Manta: Multi-lingual advanced NMF-based topic analysis
SoftwareX, cilt.32, 2025 (SCI-Expanded, Scopus)
- Yayın Türü: Makale / Tam Makale
- Cilt numarası: 32
- Basım Tarihi: 2025
- Doi Numarası: 10.1016/j.softx.2025.102386
- Dergi Adı: SoftwareX
- Derginin Tarandığı İndeksler: Science Citation Index Expanded (SCI-EXPANDED), Scopus, Compendex, INSPEC, Directory of Open Access Journals
- Anahtar Kelimeler: Information retrieval, Natural language processing, Non-negative matrix factorization, Python, Topic modeling
- Karadeniz Teknik Üniversitesi Adresli: Evet
Özet
This paper presents MANTA (Multi-lingual Advanced NMF-based Topic Analysis), a novel open-source Python library that provides an integrated pipeline to address key limitations in existing topic modeling workflows. MANTA provides an integrated, easy-to-use pipeline for Non-negative Matrix Factorization (NMF) based topic analysis, uniquely combining corpus-specific subword tokenization (BPE/WordPiece) with advanced term weighting schemes (SMART, BM25) and flexible NMF solver options, including a high-performance Projective NMF method.

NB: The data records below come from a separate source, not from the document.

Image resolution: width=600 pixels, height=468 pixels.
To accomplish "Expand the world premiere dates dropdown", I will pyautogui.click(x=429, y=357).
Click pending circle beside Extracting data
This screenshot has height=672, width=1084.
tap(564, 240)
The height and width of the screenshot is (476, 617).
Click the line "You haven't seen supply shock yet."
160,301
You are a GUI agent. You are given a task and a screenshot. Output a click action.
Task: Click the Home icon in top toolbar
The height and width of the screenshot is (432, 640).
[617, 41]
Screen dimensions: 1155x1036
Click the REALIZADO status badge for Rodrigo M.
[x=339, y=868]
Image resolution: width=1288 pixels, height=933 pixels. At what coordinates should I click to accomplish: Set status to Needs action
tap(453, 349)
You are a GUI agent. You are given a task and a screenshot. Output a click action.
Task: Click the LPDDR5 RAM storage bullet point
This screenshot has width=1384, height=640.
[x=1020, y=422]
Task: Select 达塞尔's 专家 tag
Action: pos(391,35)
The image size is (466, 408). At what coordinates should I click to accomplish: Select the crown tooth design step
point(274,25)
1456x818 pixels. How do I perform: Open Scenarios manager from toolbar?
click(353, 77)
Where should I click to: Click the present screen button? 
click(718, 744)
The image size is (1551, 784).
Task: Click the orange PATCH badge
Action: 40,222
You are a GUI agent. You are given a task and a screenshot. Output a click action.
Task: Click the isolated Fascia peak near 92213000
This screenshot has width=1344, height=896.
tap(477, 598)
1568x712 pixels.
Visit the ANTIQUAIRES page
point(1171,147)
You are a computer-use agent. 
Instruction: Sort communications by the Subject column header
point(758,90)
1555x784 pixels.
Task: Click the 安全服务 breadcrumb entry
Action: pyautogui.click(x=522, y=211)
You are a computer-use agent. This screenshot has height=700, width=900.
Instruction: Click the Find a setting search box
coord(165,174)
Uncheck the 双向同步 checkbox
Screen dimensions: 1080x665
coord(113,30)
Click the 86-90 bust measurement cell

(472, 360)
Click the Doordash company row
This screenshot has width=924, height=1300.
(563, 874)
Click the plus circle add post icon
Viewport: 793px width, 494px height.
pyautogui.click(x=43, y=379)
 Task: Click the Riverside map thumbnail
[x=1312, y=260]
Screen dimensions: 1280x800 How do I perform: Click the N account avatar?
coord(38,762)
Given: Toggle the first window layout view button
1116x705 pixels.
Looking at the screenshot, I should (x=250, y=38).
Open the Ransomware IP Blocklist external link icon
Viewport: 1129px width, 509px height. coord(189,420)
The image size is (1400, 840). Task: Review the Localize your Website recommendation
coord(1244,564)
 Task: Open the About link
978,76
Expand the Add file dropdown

It offers native support for both English and morphologically complex languages like Turkish. With a simple one-function interface and a command-line utility, MANTA lowers the technical barrier for sophisticated topic analysis, making it a powerful tool for researchers in computational social science and digital humanities.